§ **What is expected**
Restate verbatim the span of lines below between the line with "Identify the click" and the line with "StoreLocator", including those two lines, and only that span.

§ **Given data**

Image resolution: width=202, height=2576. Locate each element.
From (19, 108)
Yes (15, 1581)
* * *
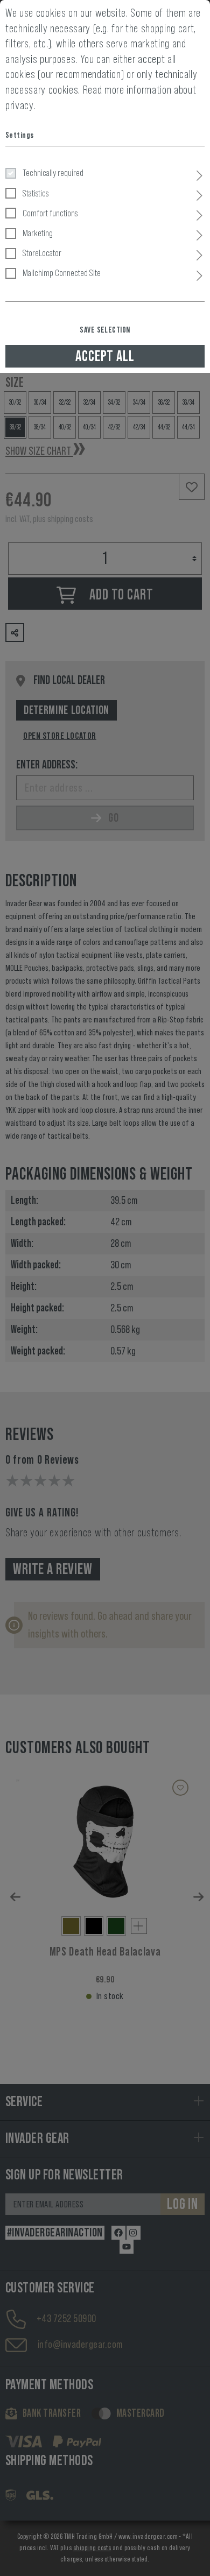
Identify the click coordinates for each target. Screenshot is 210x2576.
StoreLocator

§ **Result below**
Identify the click coordinates for each target. Screenshot is 210x2576.
StoreLocator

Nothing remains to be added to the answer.